__Passage provided__.

BEGIN

Exposed: London’s eugenics conference and its neo-Nazi links
- Professor James Thompson, who allegedly “doesn’t understand genetics.” Evidence. Another professor said so. Maybe it’s true and maybe it isn’t!
- “a self-taught geneticist who argues in favour of child rape,” Which would be Emil Kirkegaard, and what he wrote six years ago and did not promote or repeat, even if he did do what was stated, and … this has zero to do with “neo-Nazi” or hereditarianism, it’s simply mud to toss.
- multiple white supremacists, not named. Out of how many? and a conference and its organizers is to be judge by those who are interested and attend? Invited speakers, yes, but sometimes anyone is allowed to present a paper, generally based on an abstract presented. A conference will not do deep research to rule out some “neo-Nazi link.” They may not look at presenter qualifications at all, it depends.
- ex-board member of the Office for Students Toby Young.
- Richard Lynn (Wikipedia article). A link is given to a web site about Lynn: https://www.splcenter.org/fighting-hate/extremist-files/individual/richard-lynn That is the Southern Poverty Law Center, which is highly political. In 2016, Lynn spoke on “Sex differences in intelligence.” If Lynn is smart, he would be talking about how much smarter than men, women are. Seriously, I have two immediate reactions: comparing intelligence between woman and men is extremely difficult, what one can do is to compare measures only. and there are hosts of stereotypes to deal with. Men have trouble understanding cooking and taking care of babies, right? And especially men have trouble understanding women, famously. Does Lynn give a decent speech, raising questions worth considering, or was this uninterrupted racist or sexist propaganda? To know, one would probably have to be there! This hit piece is simply hitting on stereotypes about racism and sexism, knee-jerk expectations. The Wikipedia article provides much more balance. I’d be amazed at a Conference on Intelligence that did not include Lynn. Yes, his views might be highly controversial, and he might take positions on social issues that I might find offensive, but the man does have academic qualifications. I’m starting to smell academic censorship, rejection of research because it offends political correctness (which is more or less what Kirkegaard has been claiming). The existence of that kind of bias does not mean that the research is sound, but a free academy will not be reasoning from consequences. Data is data. Intepretation of data is distinct from that, and interpretation is often quite biased. According to the Wikipedia article on Lynn, he sits on the board of the journal Intelligence, published by Elsevier. He is also 87 years old. Someone is surprised that he attends and speaks at a conference on intelligence?
- four of the six members of the UISR’s Academic Advisory Council. The Ulster Institute for Social Research, on the face, is an academic institution. The members are titled “professors,” Edward Miller, Helmuth Nyborg, Donald Templer, Andrei Grigoriev, James Thompson, Gerhard Meisenberg. James Thompson, of course, was the Conference sponsor at UCL, so he’s been mentioned twice. I will list these separately:
- Edward M. Miller, “is an American economist. He is a professor whose writings on race and intelligence have sparked debates on academic freedom. Indeed, and it is still happening. Academic freedom must include the right to be wrong. When ideas must be “correct” in order to be considered and discussed, we have a new orthodoxy that can and will crush real progress. Miller is my age, a born about four months after me.

END

__Stored records__.

BEGIN

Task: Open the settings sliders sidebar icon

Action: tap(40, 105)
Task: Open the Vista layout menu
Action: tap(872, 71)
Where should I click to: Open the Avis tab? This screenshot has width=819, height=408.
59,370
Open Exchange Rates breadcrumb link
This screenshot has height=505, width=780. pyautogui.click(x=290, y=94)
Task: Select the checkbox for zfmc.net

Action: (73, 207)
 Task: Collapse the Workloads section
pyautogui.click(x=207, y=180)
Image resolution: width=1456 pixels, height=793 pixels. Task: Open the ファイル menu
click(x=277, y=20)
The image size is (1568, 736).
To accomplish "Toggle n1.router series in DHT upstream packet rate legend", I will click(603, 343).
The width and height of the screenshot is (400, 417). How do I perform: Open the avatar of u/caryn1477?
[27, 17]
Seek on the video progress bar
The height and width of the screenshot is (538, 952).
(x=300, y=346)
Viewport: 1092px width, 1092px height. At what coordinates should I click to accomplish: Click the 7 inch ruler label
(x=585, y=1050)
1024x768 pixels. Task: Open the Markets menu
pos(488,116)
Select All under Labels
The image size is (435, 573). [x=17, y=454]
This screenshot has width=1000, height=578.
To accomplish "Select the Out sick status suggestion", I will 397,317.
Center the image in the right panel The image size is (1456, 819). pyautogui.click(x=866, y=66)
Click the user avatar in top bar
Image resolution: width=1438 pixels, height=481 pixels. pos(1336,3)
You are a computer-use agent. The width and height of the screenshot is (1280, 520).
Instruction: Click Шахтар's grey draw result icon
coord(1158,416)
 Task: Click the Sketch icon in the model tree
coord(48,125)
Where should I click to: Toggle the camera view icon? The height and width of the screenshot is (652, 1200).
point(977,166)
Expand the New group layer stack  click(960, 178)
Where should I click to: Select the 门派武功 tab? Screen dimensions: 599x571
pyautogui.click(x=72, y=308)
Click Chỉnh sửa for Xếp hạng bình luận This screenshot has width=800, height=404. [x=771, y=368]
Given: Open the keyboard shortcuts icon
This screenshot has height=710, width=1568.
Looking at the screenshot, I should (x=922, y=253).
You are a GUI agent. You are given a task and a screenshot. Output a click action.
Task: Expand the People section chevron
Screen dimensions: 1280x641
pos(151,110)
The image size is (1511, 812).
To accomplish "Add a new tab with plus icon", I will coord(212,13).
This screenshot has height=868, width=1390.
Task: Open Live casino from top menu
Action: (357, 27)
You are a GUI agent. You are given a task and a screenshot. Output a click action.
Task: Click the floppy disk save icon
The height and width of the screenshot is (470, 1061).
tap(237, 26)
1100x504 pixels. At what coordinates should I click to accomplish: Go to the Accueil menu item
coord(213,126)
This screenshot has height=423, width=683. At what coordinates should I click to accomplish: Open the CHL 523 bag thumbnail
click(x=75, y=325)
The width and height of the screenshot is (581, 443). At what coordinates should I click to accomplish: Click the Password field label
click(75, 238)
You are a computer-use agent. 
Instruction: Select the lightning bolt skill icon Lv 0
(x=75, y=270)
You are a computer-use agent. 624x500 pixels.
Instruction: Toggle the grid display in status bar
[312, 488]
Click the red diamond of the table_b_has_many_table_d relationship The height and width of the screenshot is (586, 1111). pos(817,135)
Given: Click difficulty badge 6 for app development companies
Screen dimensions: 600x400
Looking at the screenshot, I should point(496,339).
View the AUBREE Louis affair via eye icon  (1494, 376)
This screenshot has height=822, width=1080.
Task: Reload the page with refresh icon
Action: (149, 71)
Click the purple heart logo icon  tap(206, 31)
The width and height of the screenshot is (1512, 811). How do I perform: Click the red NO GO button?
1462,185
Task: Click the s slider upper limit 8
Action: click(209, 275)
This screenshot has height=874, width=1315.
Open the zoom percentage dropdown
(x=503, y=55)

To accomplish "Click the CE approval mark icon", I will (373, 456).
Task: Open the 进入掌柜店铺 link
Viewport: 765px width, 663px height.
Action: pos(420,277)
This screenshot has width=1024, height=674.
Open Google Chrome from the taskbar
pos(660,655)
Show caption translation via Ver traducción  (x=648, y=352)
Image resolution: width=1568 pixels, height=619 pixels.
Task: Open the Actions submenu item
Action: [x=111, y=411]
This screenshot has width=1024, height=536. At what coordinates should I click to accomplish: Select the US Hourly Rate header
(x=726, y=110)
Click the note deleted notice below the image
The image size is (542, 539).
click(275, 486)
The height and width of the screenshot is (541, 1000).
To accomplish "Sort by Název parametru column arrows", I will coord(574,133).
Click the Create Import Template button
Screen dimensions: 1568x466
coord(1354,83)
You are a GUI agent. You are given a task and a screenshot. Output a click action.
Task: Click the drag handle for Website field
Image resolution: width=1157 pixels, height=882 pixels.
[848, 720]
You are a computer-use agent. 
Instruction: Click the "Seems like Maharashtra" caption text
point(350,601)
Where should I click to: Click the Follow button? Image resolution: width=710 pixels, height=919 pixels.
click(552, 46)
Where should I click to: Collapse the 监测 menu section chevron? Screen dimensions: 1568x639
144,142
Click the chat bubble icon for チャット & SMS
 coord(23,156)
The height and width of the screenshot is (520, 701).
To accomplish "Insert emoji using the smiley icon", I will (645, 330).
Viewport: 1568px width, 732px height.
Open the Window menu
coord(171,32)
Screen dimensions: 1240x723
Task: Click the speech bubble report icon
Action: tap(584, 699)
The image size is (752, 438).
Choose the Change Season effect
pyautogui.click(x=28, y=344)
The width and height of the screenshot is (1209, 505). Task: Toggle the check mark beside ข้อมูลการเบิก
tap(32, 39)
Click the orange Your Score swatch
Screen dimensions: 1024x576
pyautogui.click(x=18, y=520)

END

__Work to be completed__.
Can you copy the passage on the eugenics conference between "- four of the" and "months after me.", inclusive, replacing "economist" with "scholar"? You can ignore the stored lines.

__Written solution__.
- four of the six members of the UISR’s Academic Advisory Council. The Ulster Institute for Social Research, on the face, is an academic institution. The members are titled “professors,” Edward Miller, Helmuth Nyborg, Donald Templer, Andrei Grigoriev, James Thompson, Gerhard Meisenberg. James Thompson, of course, was the Conference sponsor at UCL, so he’s been mentioned twice. I will list these separately:
- Edward M. Miller, “is an American scholar. He is a professor whose writings on race and intelligence have sparked debates on academic freedom. Indeed, and it is still happening. Academic freedom must include the right to be wrong. When ideas must be “correct” in order to be considered and discussed, we have a new orthodoxy that can and will crush real progress. Miller is my age, a born about four months after me.